Put the rows starting with the line containing "You are a computer-use agent. This" and going on through the line containing "(x=412, y=588)" into a numbered list, skipping blank lines. Leave the pictures out of the list.

[Word and element pointing entries]
- - - - - - -

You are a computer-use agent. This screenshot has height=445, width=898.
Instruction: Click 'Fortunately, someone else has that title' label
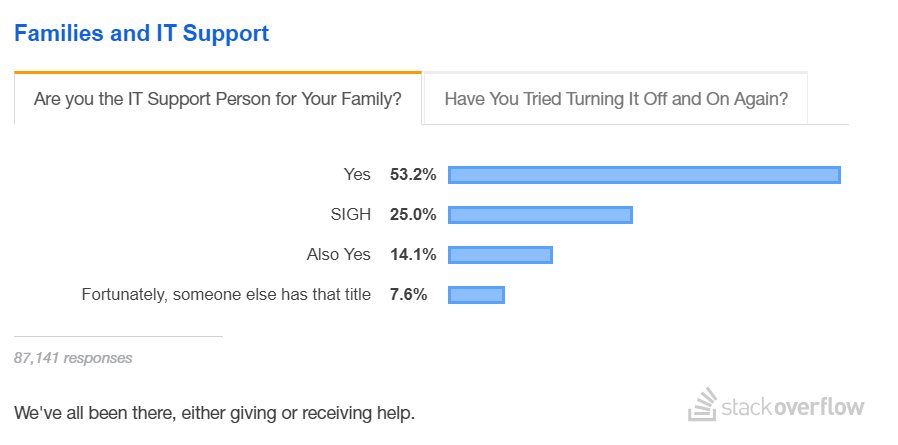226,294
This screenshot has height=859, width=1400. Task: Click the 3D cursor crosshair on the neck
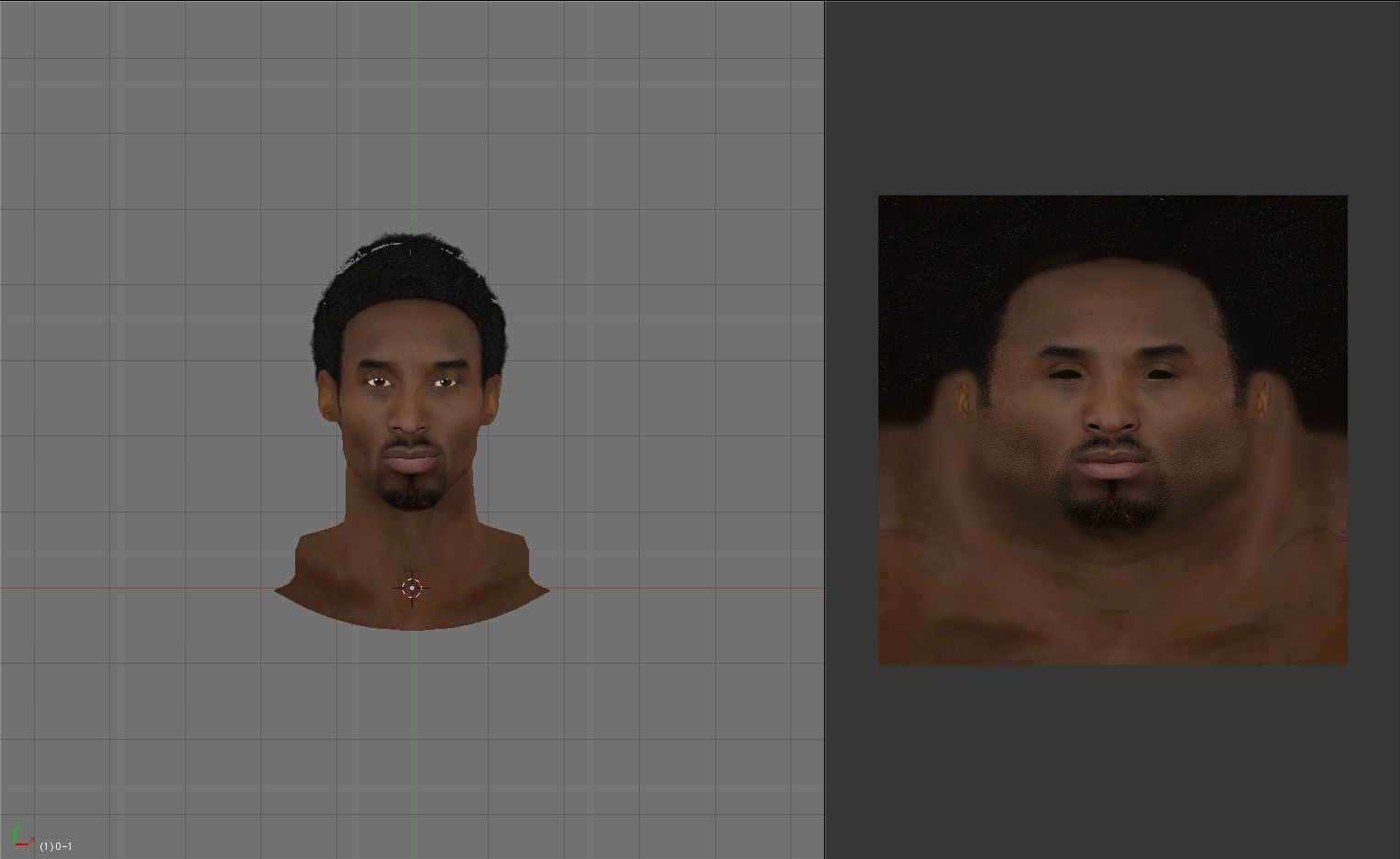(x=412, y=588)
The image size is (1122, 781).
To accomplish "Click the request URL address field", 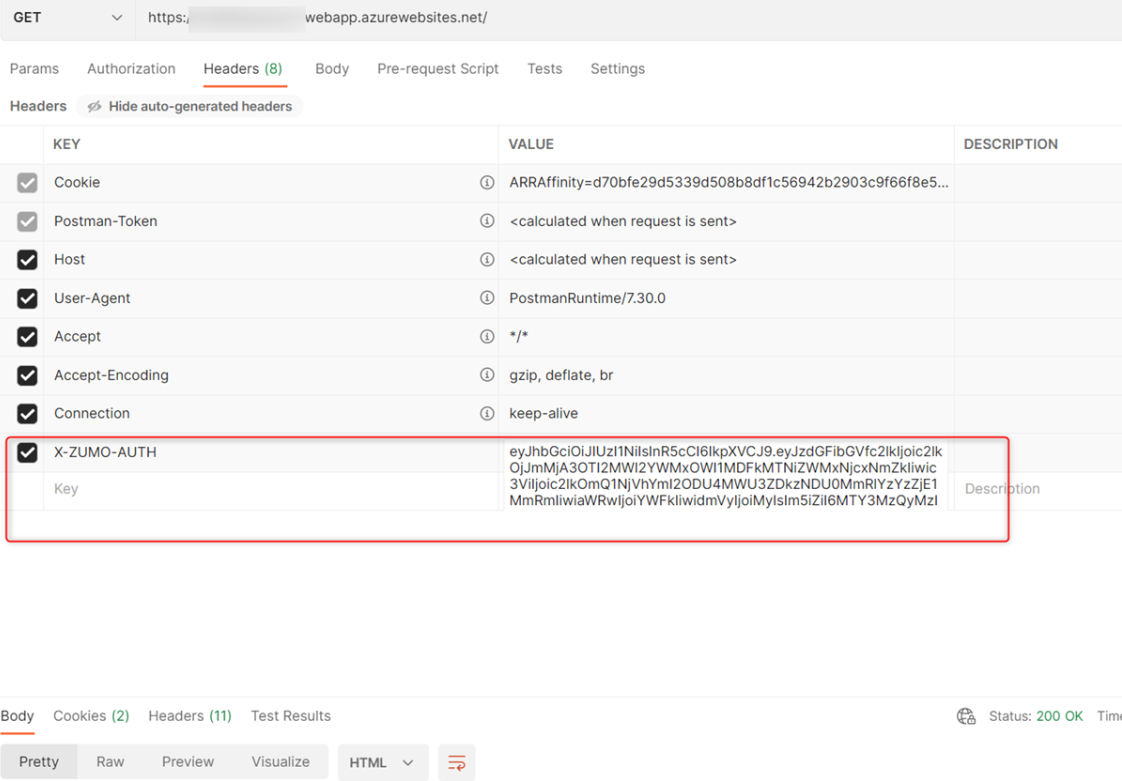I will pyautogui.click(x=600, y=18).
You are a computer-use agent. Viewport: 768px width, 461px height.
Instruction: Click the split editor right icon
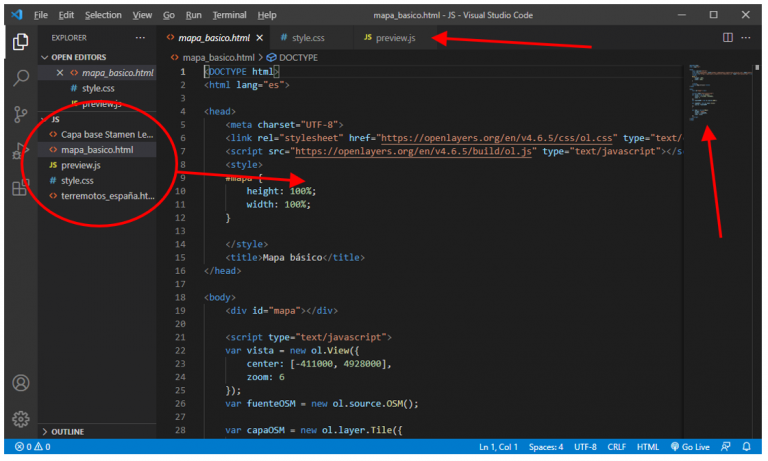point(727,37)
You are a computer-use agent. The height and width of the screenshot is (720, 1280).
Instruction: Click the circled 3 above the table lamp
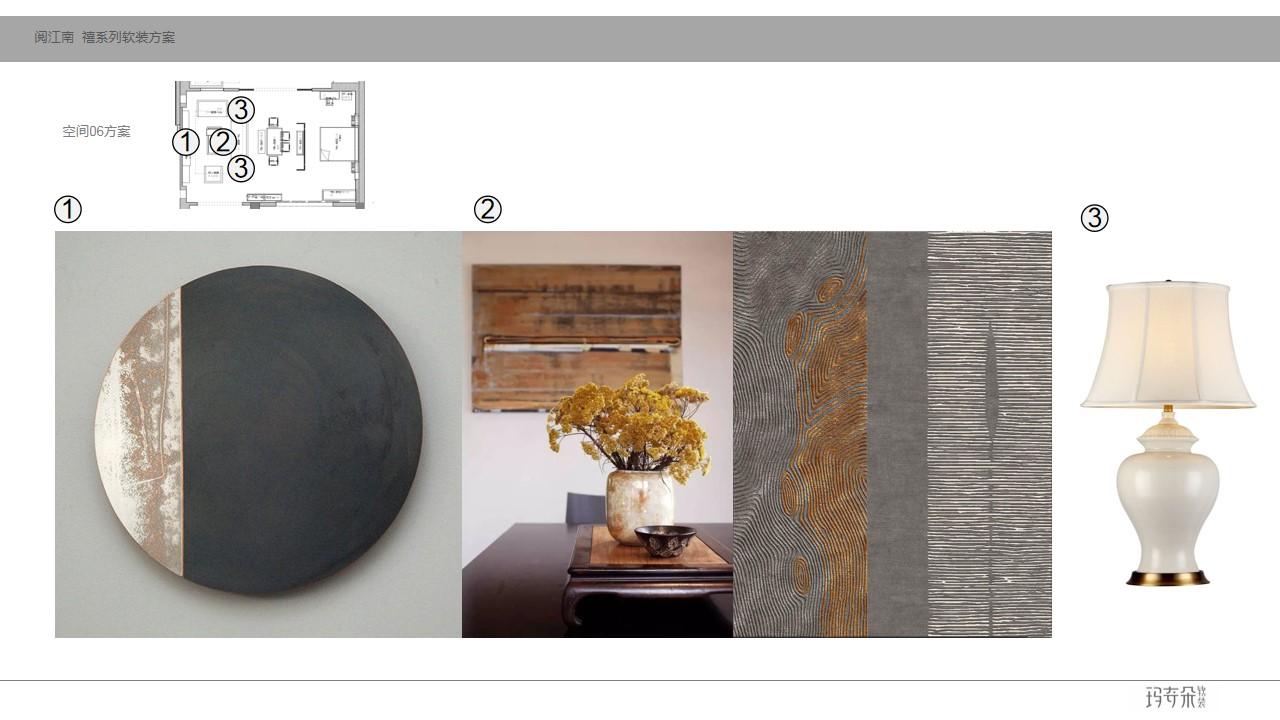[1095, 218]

- - - - - - -

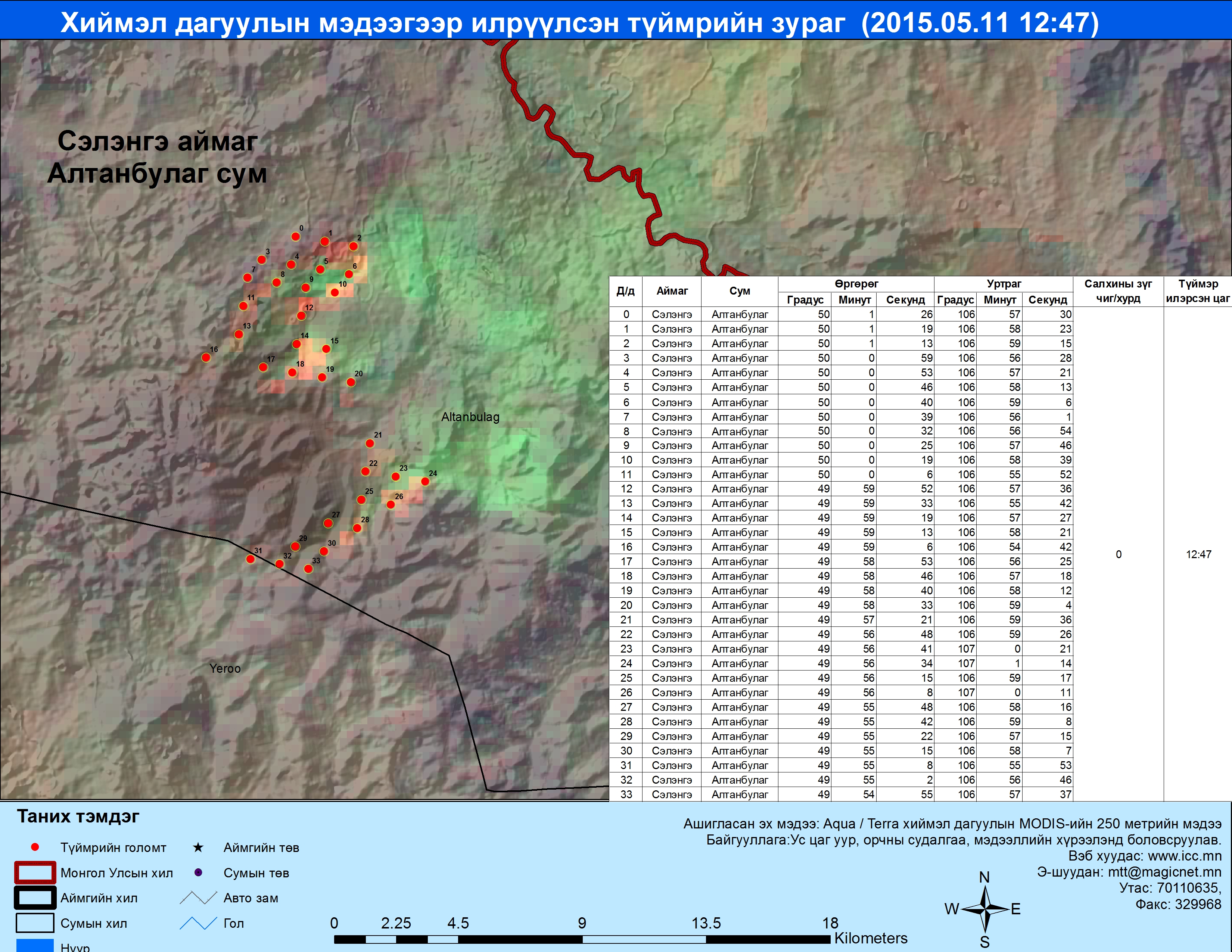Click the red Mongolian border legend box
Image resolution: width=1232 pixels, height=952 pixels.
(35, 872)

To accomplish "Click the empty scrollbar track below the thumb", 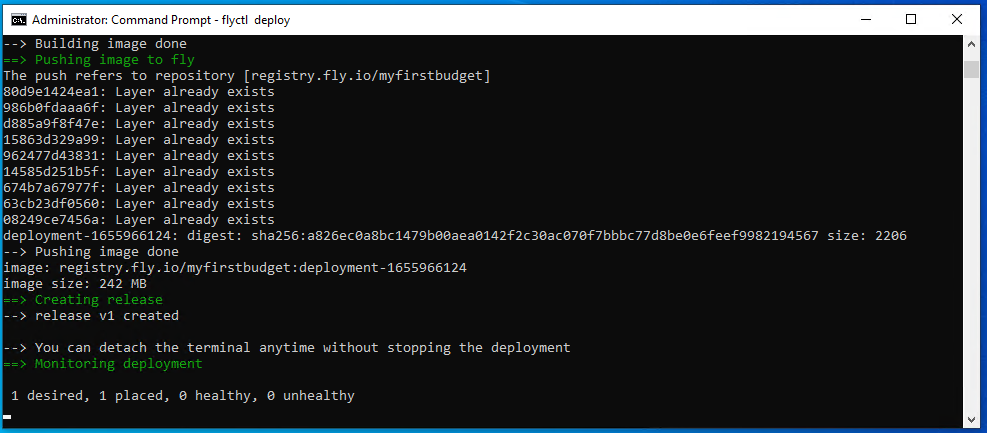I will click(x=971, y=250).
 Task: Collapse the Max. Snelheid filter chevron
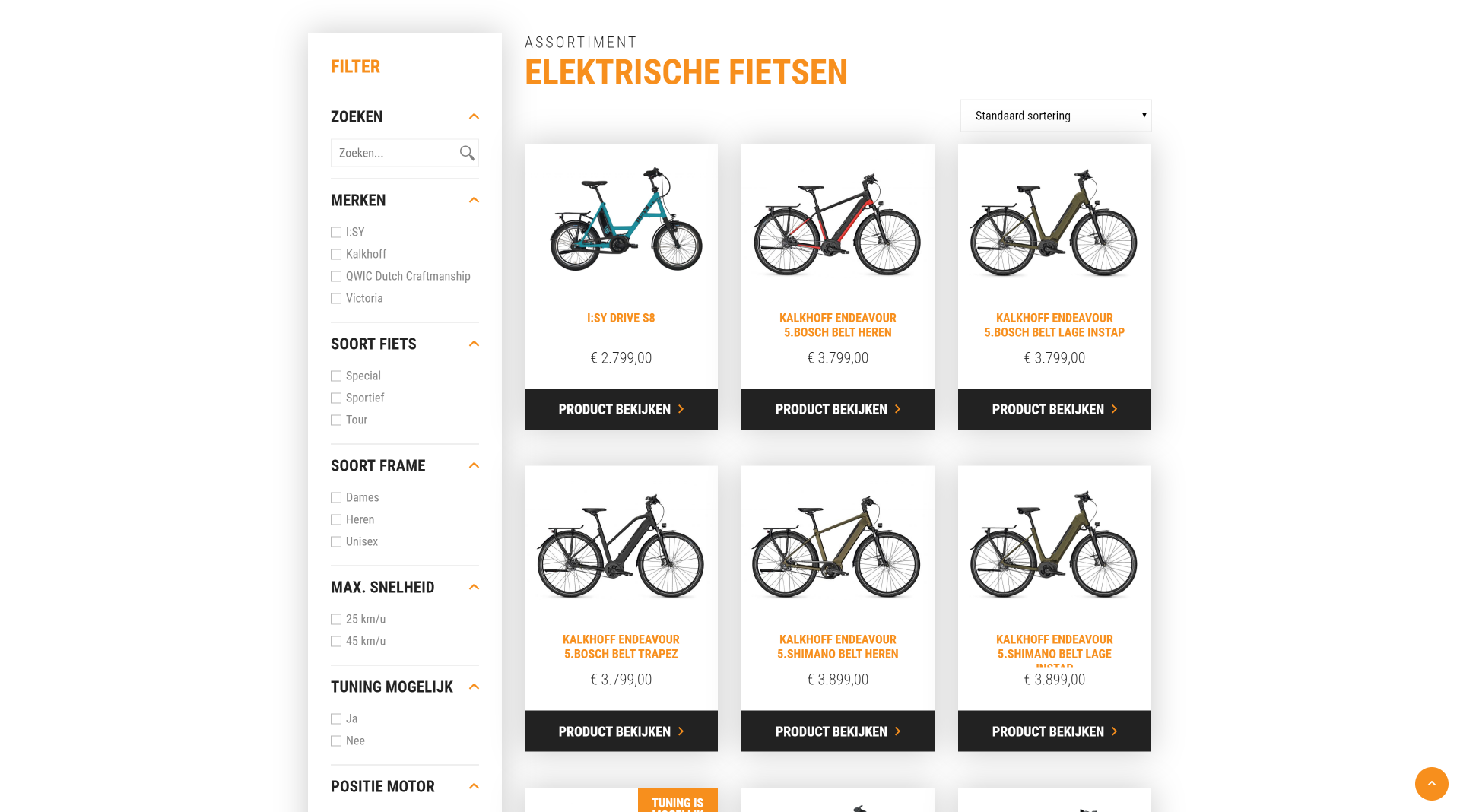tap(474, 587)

- - - - - - -

__COMPLETED EXERCISE__:
1. You are a computer-use agent. This screenshot has height=445, width=898.
2. Instruction: Click 'Fortunately, someone else has that title' label
3. 226,294
4. This screenshot has height=859, width=1400. Task: Click the 3D cursor crosshair on the neck
5. (x=412, y=588)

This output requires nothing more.